Wednesday, February 24, 2016

Column: Mercy is never exhausted Psalm 130

Every night, around 10 pm, my friend Cathy shares the  Episcopal Church's end of the evening post on Facebook.  If I'm on my computer at the time, I know it's time to pack things up for the night when Cathy's post ghosts in the corner.  Often the post draws from Compline's reading and prayers, and deepens my sense of the work of prayer being passed from hand to hand, in so many different traditions and in so many different ways.  I treasure the echoes I hear in Cathy's post.

And when I wake in the night, it's to be buoyed up on these prayers.  And The Egg is fine, it was just a tough week, and sometimes you really do need to call your mom.

This column appeared at CatholicPhilly.com on 24 February 2016

Out of the depths I cry to you, O Lord,
Lord, hear my voice!
O let your ears be attentive to the voice of my pleading. — Ps 130:1-3

Tuesday night, I woke to the phone ringing on my bedside table.
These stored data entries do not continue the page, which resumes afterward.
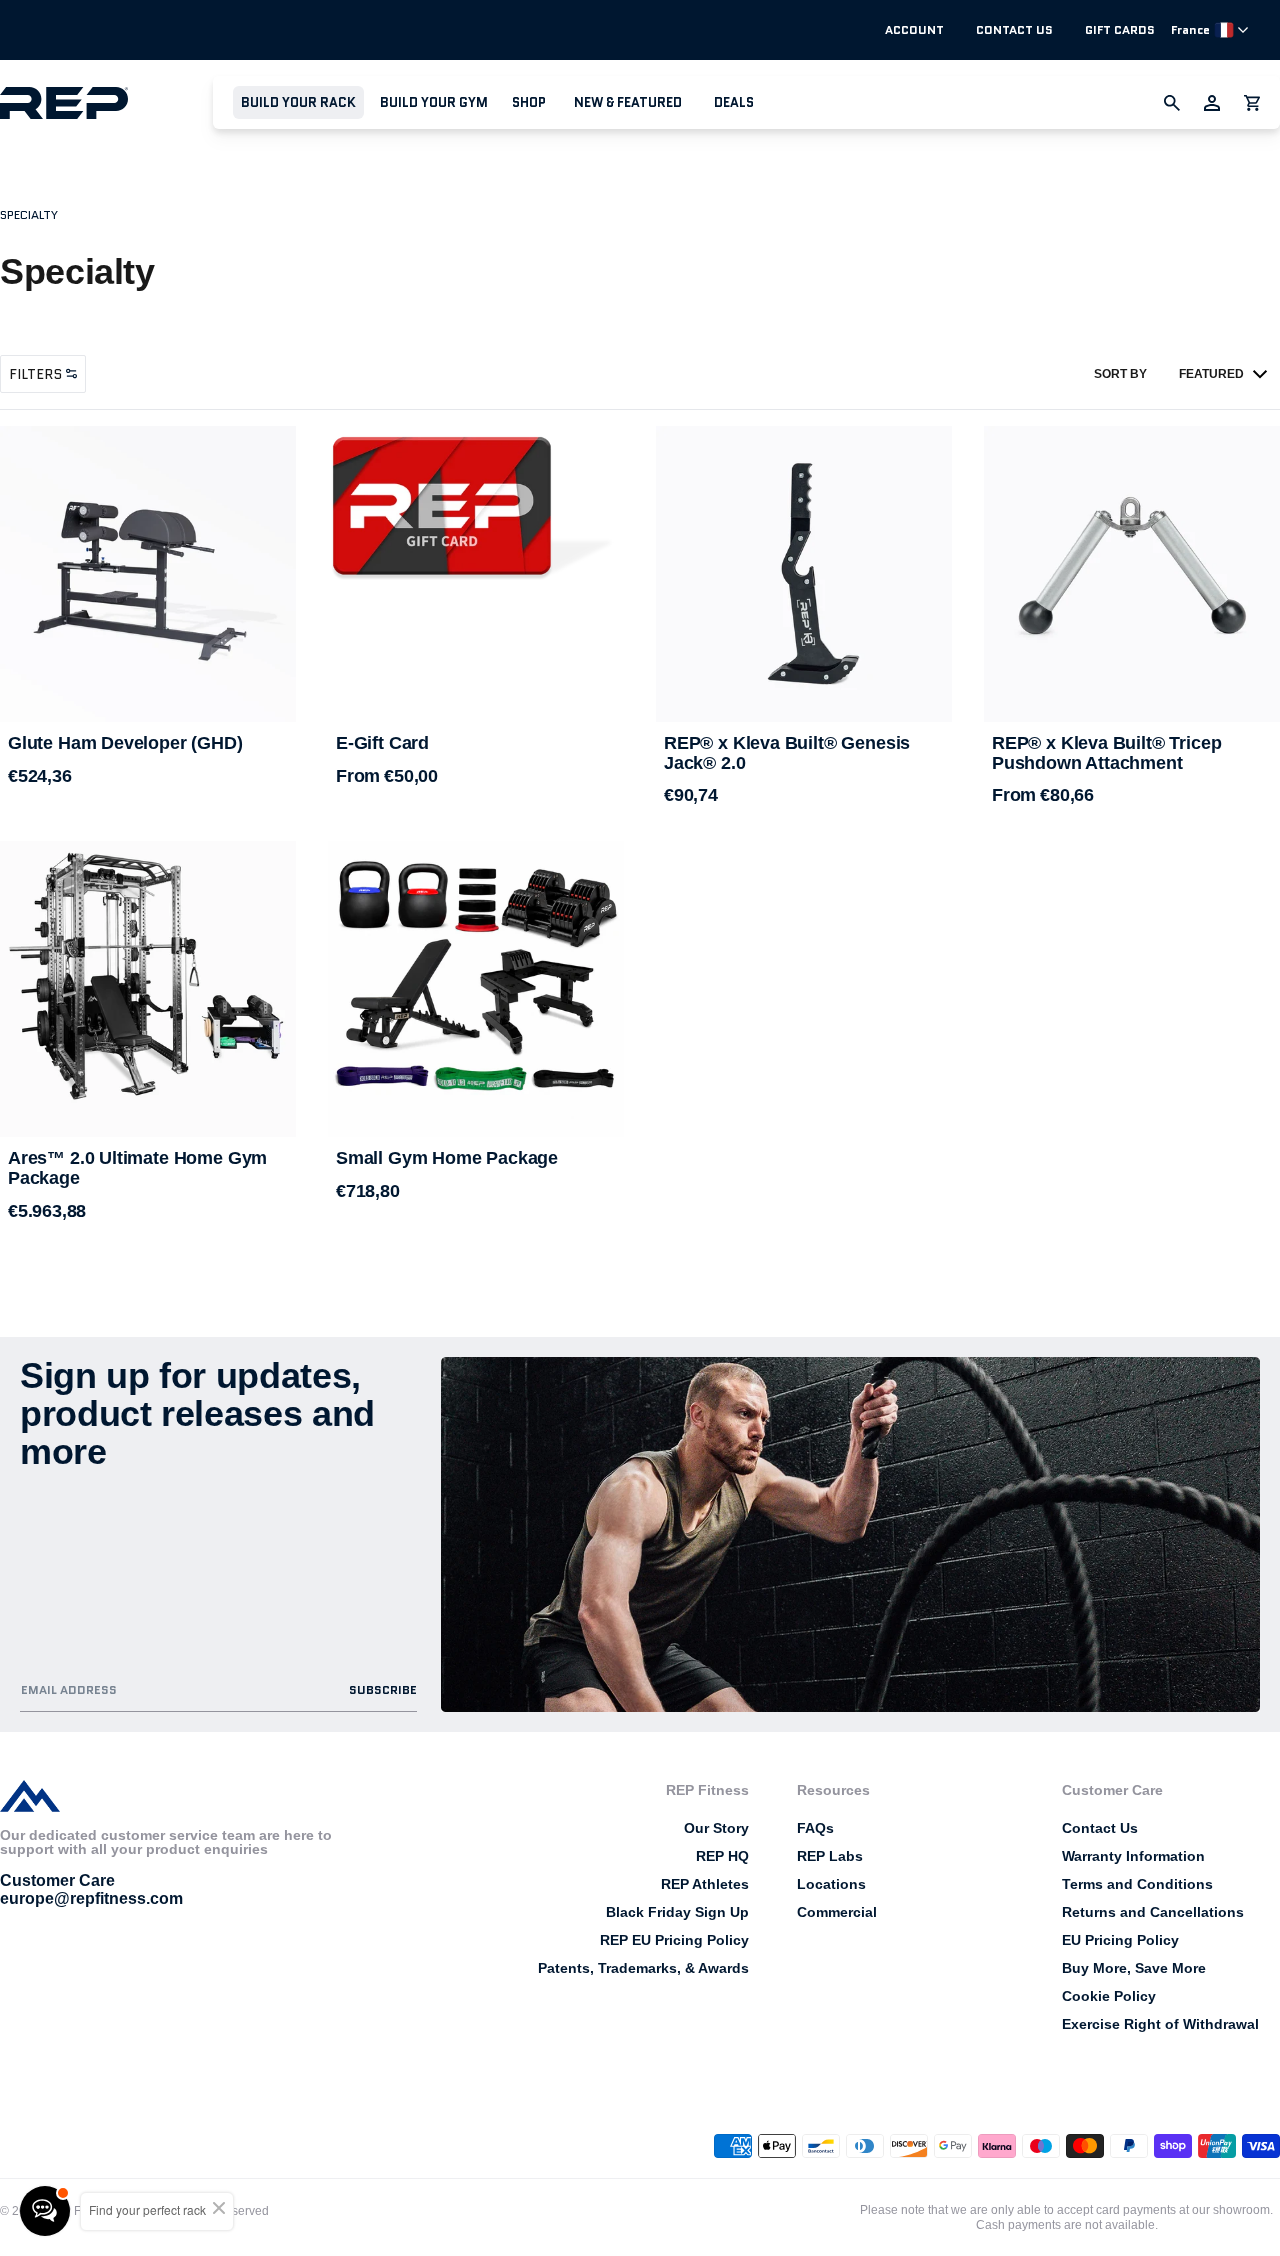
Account (914, 30)
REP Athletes (705, 1884)
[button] (298, 102)
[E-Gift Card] (476, 520)
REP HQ (722, 1856)
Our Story (716, 1828)
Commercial (837, 1912)
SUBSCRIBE (383, 1689)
It was 12:55 a.m. and my youngest son was calling from California. Sometimes you just need to talk to your mom at the end of a long and tough day. We talked until a bit after 2 a.m., then I slipped back into bed, to catch a few hours of sleep before a long day of classes and meetings.

That night, as I sat down to say Compline — Night Prayer from the Liturgy of the Hours — I thought of all the nights where I prayed this “last” prayer of the day, only to be up again and again with little ones. The psalm set for this Wednesday night is the De Profundis, Psalm 130, named for the first words of the Latin translation. Out of the depths I cry to you, O Lord.
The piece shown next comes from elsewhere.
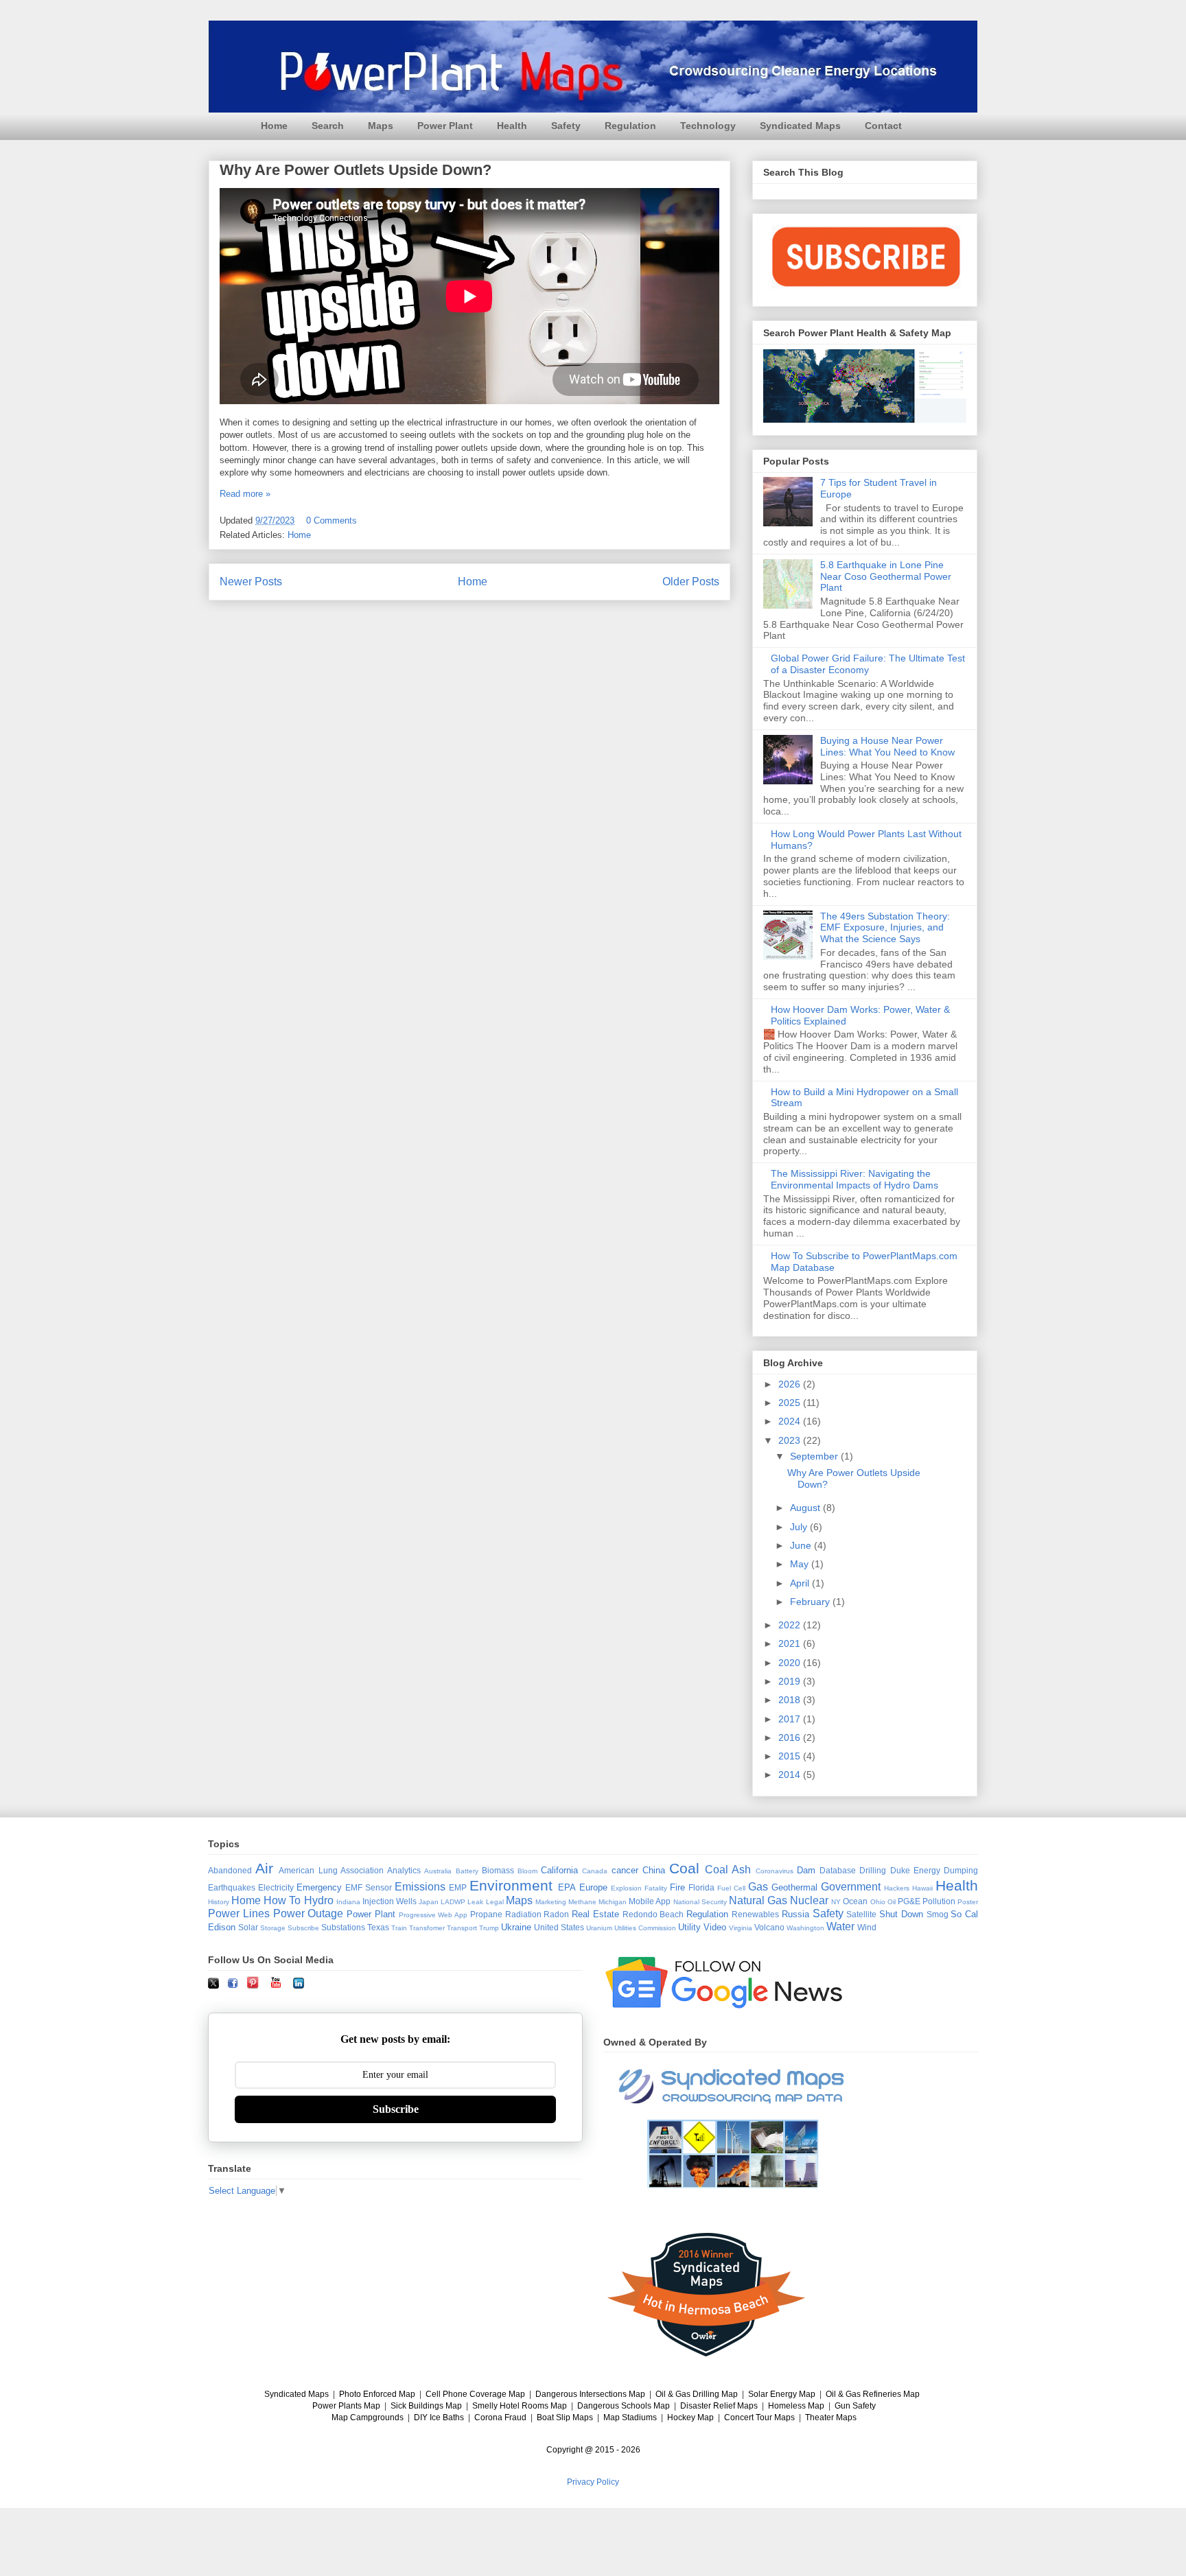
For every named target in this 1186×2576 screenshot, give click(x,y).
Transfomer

When my sons were young, this prayer so often rose out of the depths of my exhaustion. Hear my voice, O Lord, and let this little one fall back to sleep. Or in my worries over a sick child, I would long for the morning to come, when things inevitably would seem less frightening.

Now when I pray Psalm 130, memories of those long dark nights swirl across the pages of my breviary, and I can feel in my depths the yearning of the psalmist for relief, for the Lord’s merciful presence. My soul is longing for the Lord, more than watchman for daybreak.

Pope Francis speaks of the way God’s mercy is like the love of a mother or father for their child. It is a visceral love, arising from the very depths: tender, compassionate, indulgent and merciful. It expresses itself in very concrete ways. God binds up the wounds of the brokenhearted, he sets prisoners free, he forgives us all our sins.

It is a love that doesn’t keep count, that is never exhausted. Like a mother, one ear always open to hear the child who calls out in the night, God is listening for us. Each and every time we cry for mercy.